__Exercise brief__
Reproduce the part of the listing that opens with the line containing "Given: Click the" and closes with the line containing "Looking at the screenshot, I should 26,187.", substituting "side panel" for "sidebar" and keeping everything else the same. Leave the pictures out of your answer.

++++ Given records ++++

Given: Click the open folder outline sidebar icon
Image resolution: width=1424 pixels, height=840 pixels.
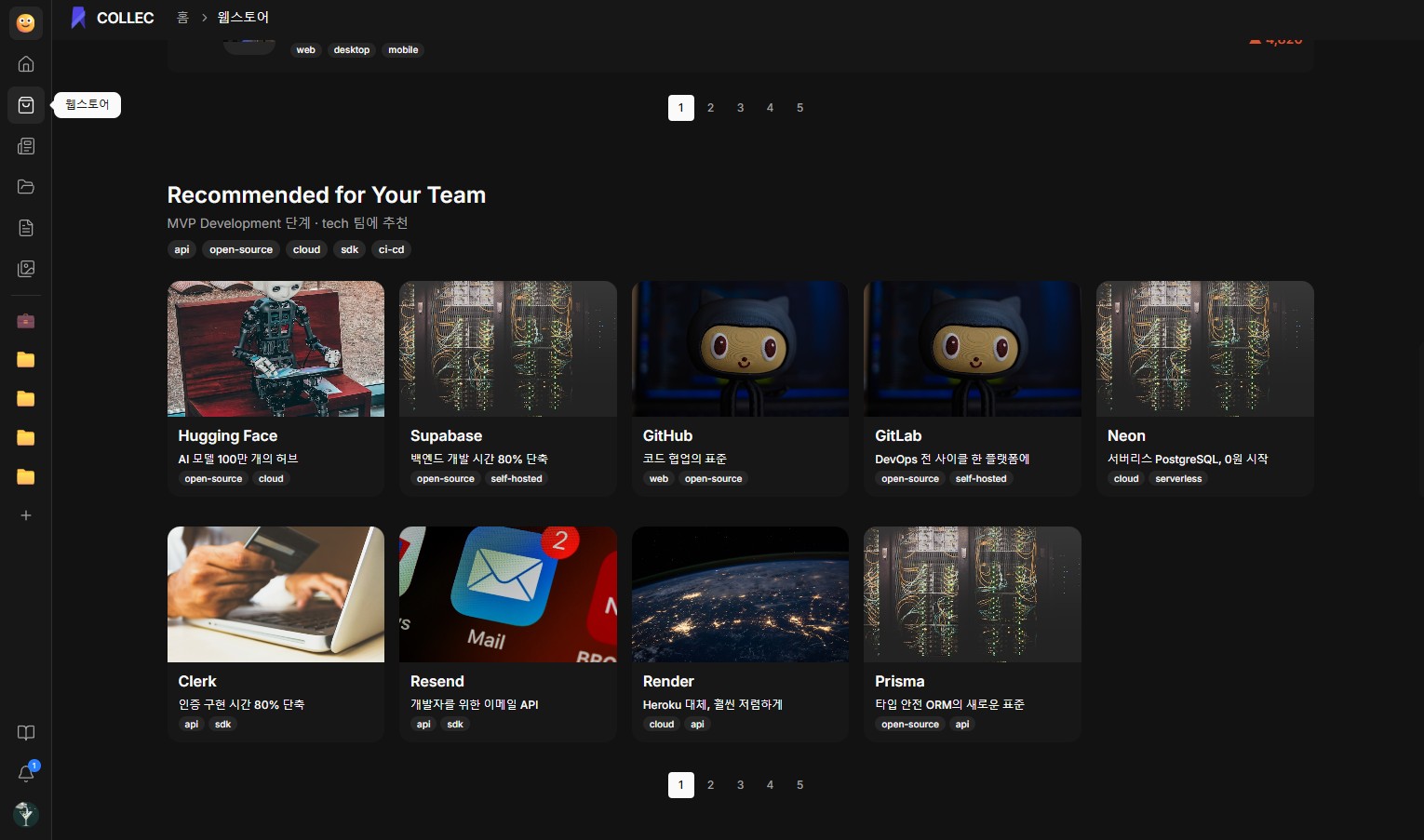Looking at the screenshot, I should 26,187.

++++
++++ Given records ++++

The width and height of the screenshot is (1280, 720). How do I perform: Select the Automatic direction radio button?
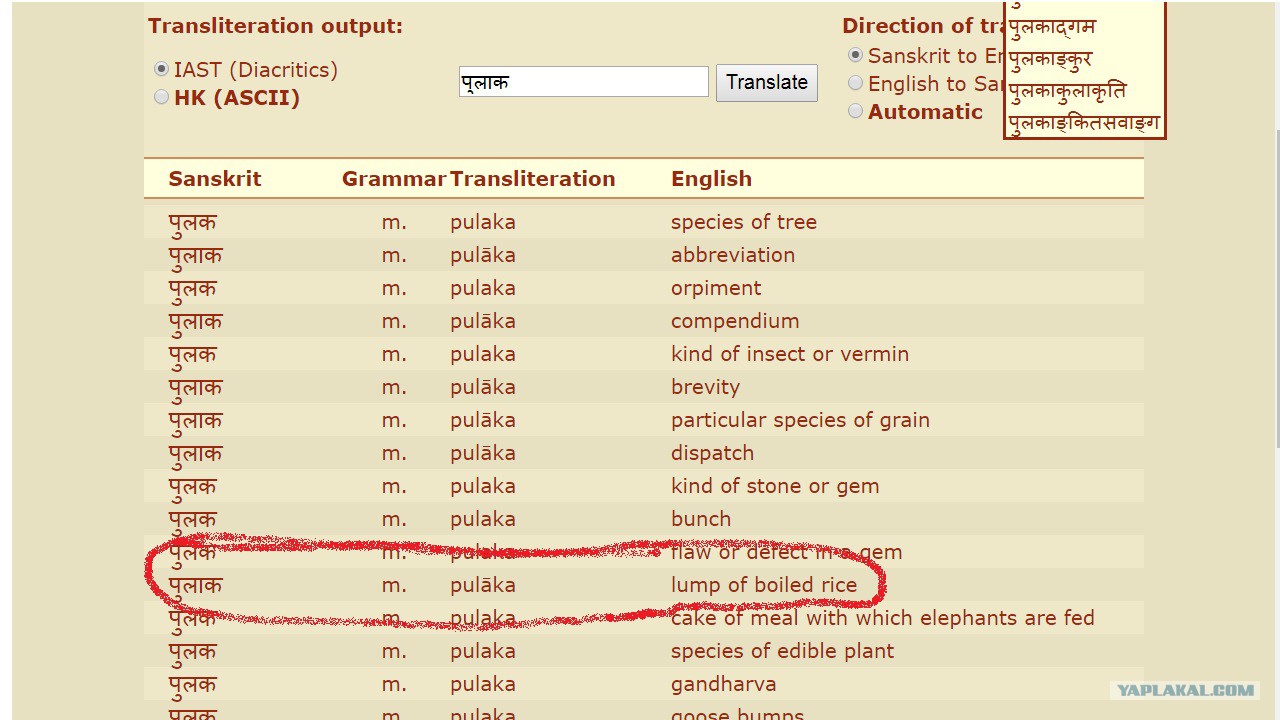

++++
++++ Given records ++++

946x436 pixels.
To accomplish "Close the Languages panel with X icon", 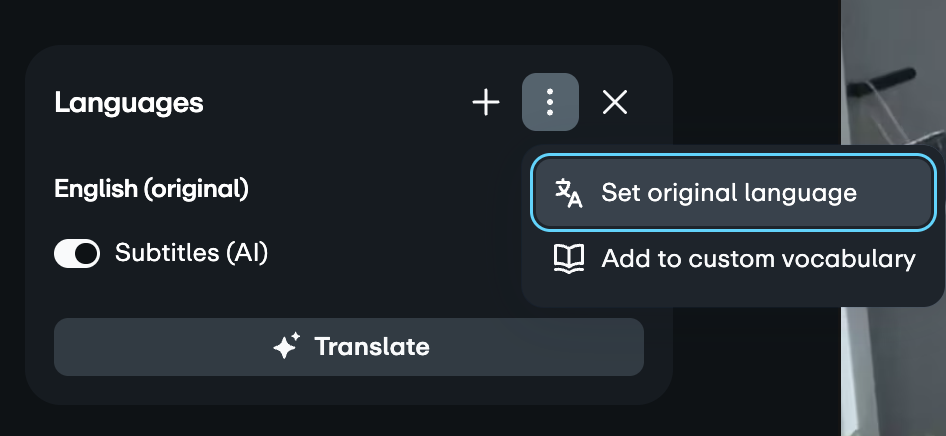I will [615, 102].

++++

__Exercise solution__
Given: Click the open folder outline side panel icon
Image resolution: width=1424 pixels, height=840 pixels.
Looking at the screenshot, I should 26,187.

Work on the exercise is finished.